1986 song performed by Jennifer Warnes

"Song of Bernadette" is a song written by Jennifer Warnes, Leonard Cohen and Bill Elliott, and first recorded on Jennifer Warnes' 1986 album Famous Blue Raincoat. The title refers to Bernadette Soubirous, a young French girl in the mid-19th century who claimed to have seen the Virgin Mary on several occasions. She was canonized by the Catholic Church and proclaimed a saint.

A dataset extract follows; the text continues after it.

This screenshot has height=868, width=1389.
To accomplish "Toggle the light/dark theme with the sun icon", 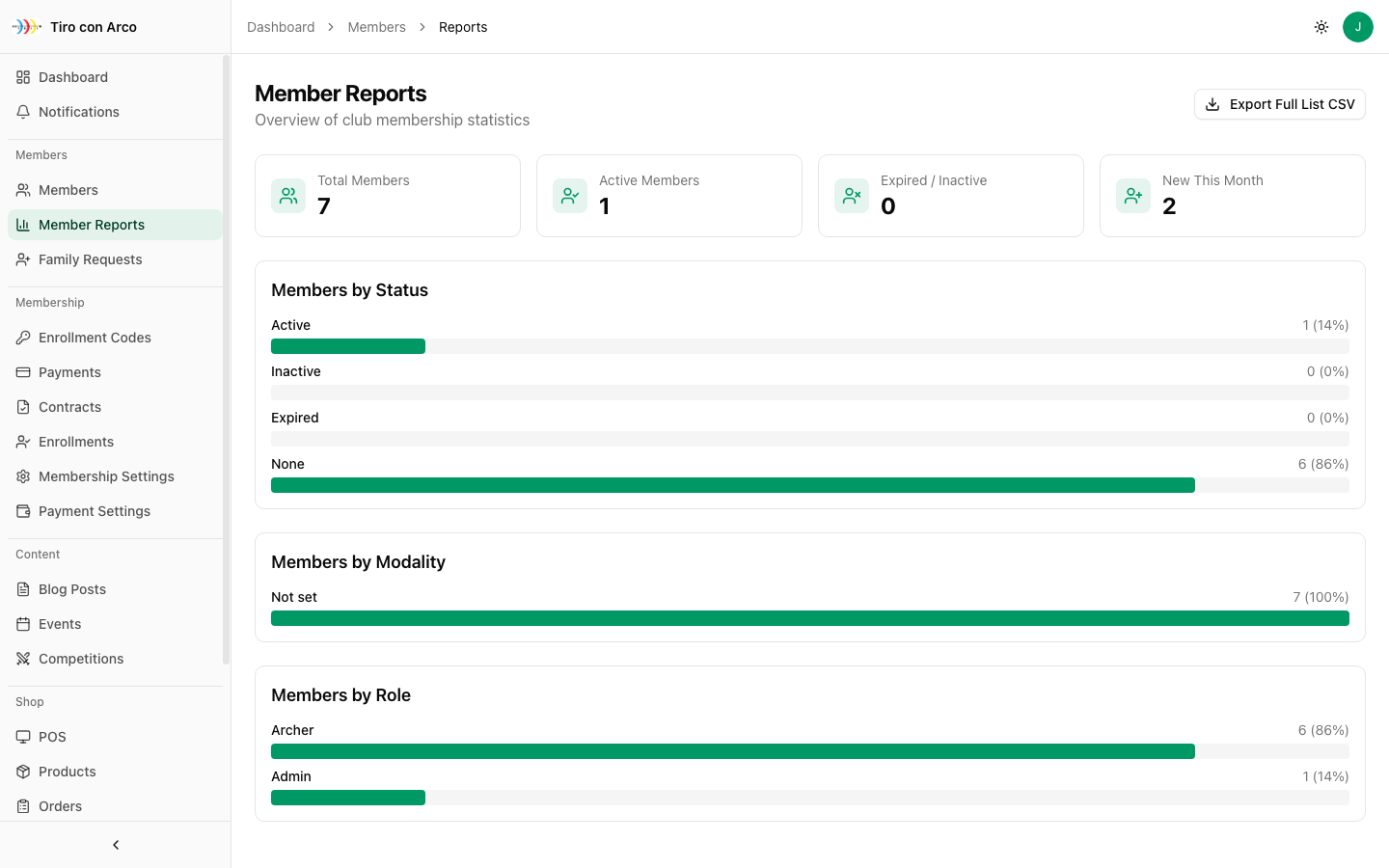I will click(x=1321, y=27).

Warnes was inspired to write the song on a bus trip near Lourdes:

I was given the name Bernadette at birth. But my siblings preferred the name "Jennifer" so my name was changed one week later. In 1979, on tour in the south of France with Leonard Cohen, I began writing a series of letters between the "Bernadette" I almost was, and "Jennifer"–two energies within me. One innocent, and the other who had fallen for the world.... So the song arose in a bus nearby Lourdes. I was...thinking about the great Saint who held her ground so well, and was not swayed from what she knew to be true. But the song is also about me longing to return to a place that was more pure, honest and true. I still long for this, and I think others do too."

The song was recorded by Bette Midler as the first track on her 1998 studio album Bathhouse Betty.

Anne Murray included this song on her two CD set released in 1999 called "What a Wonderful World."

The song was performed as a duet by Aaron Neville and Linda Ronstadt on the former's album, The Grand Tour. The same performers sang it live on Neville's televised Christmas special.

The title is derived from the 1941 novel The Song of Bernadette, by Franz Werfel.